A scheme that envisions one day paying nations to conserve their forests, REDD is seen by some as an effective way for Indonesia to cut its carbon emissions, the vast majority of which come from deforestation or land use changes.
But the paper highlights serious concerns about the 47 million Australian dollar ($49 million) project’s feasibility and transparency, with a particular focus on the under-the-radar nature of the scaling back of the KFCP objectives.
“[We] could have and should have been more open and transparent with the release of information when we were revising what we were actually going to achieve through the program,” Moriarty said.
The report cites multiple factors, including insufficient funding, questions of land tenure rights and administrative hurdles, in assessing reasons for KFCP’s delays and lesser ambitions.
Having already extended the project’s implementation phase by a year to run through June 2013, Moriarty conceded that “it’s unlikely that we would meet all of the objectives in the time frame that was initially outlined,” although no official decision has yet been made.
Tim Jessup, a forests and climate specialist with AusAID, said another factor slowing progress was the emphasis placed on gaining support from local governments and indigenous Dayak populations in the project area.
“An important part of REDD is delivering and sharing benefits with local communities … but that’s not something you can do quickly,” Jessup said.
“We would be criticized much more strongly than they’ve criticized us if we’d rushed in there.”
The ANU report is not the first one critical of the KFCP. Journalists, environmentalists and indigenous rights groups have all voiced concerns in the years since the project’s inception.
Stibniati Atmadja, a researcher with the Center for International Forestry Research (Cifor) in Bogor, has conducted research at the site intermittently since 2009 as part of a global comparative study on REDD. Describing the dilemma between following REDD permitting procedures and consulting local communities as a “catch-22,” Stibniati said the project had to get the necessary permits prior to consultation.
“[In 2010] REDD was a new concept; it’s hard to explain it to the people, and I had the same problem when I was there,” she said.
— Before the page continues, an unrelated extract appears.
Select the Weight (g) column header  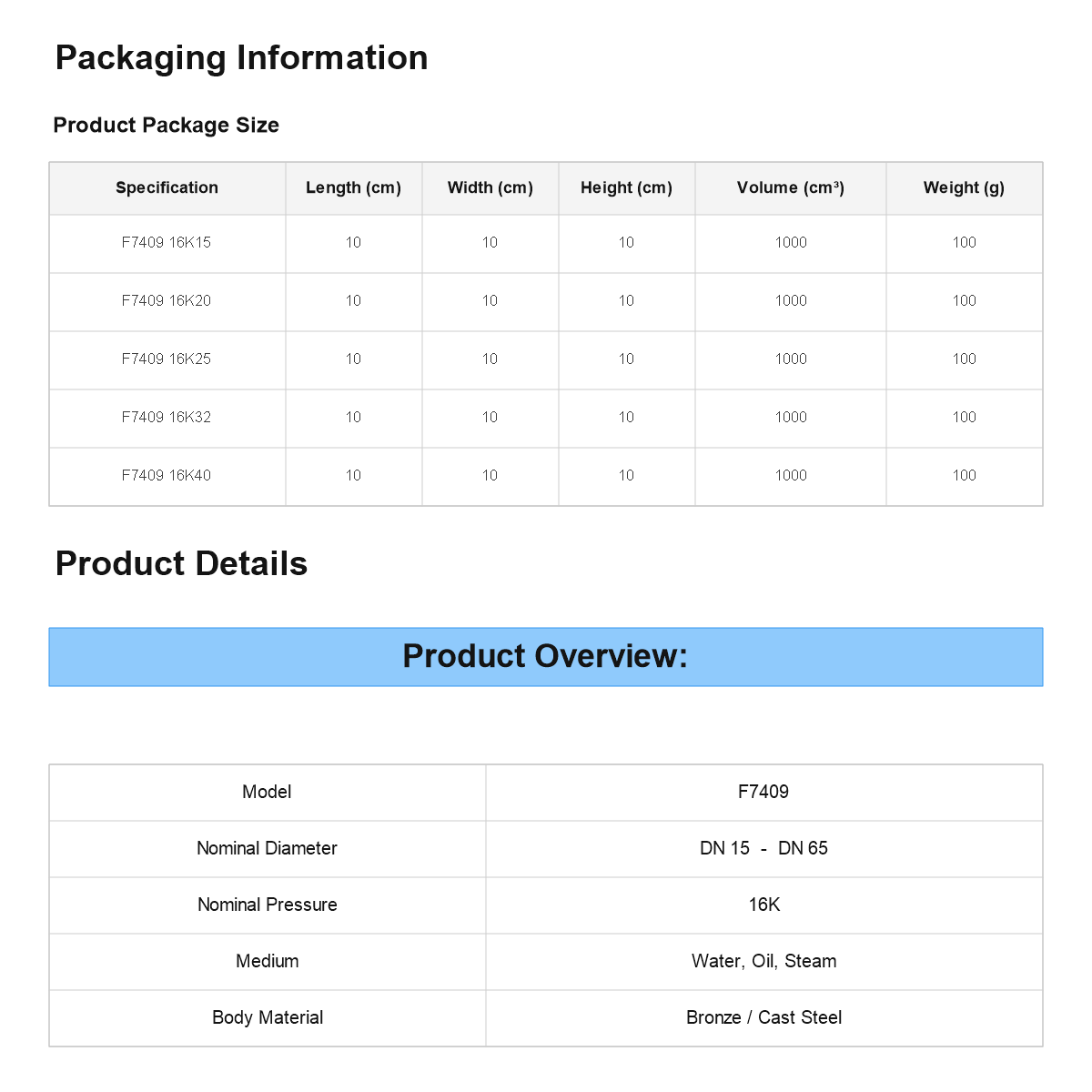pos(965,188)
Conveying the meaning of REDD and KFCP is an ongoing activity, and some progress is now being seen, she added.
Jessup said KFCP finally inked cooperative agreements with all seven villages located within the site in February. The blocking of major canals, a critical component of the peatland rehydration, is expected to begin this year.
Lessons for Jambi
But against a backdrop of continued deforestation, palm oil plantations’ expansion and Indonesia’s penchant for lax law enforcement and corruption, the report asks whether it’s all too little, too late.
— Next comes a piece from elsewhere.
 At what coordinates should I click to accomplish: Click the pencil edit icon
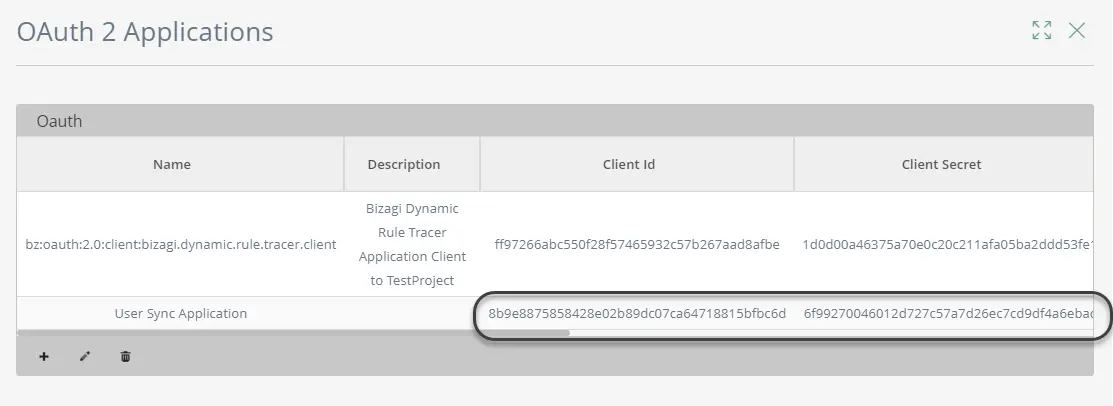click(85, 356)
The ANU researchers advise AusAID to reconsider plans for a similar project in Sumatra’s Jambi province, saying it “already has its hands full with KFCP,” and should “not disperse its efforts through a second demonstration project.”
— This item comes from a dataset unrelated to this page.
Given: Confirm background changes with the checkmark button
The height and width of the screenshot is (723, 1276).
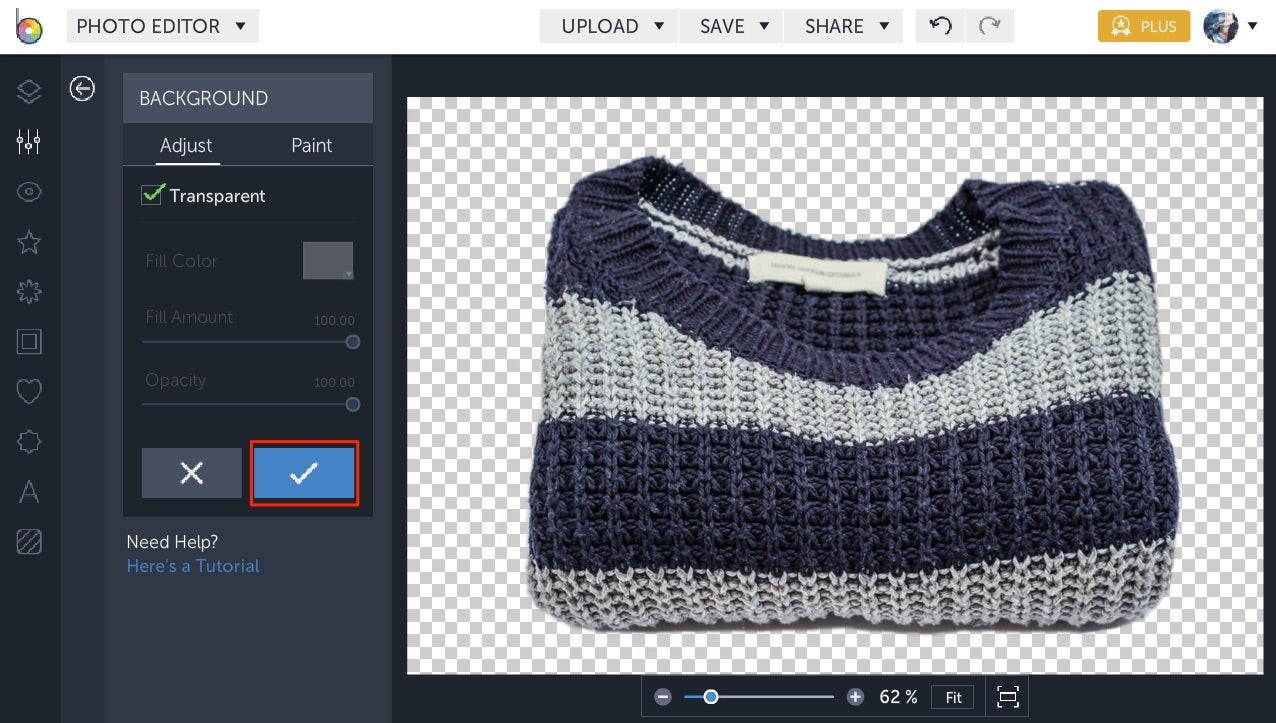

That input, along with Aus- AID’s own review of KFCP, will be considered as it weighs its ambitions in Sumatra, where the proposal is still in its infancy.
“So much has happened internationally in terms of REDD that we do feel it’s important with the second demonstration activity to be mindful of those changes,” Moriarty said. “We’re currently discussing with the government of Indonesia what that means for the Jambi project.”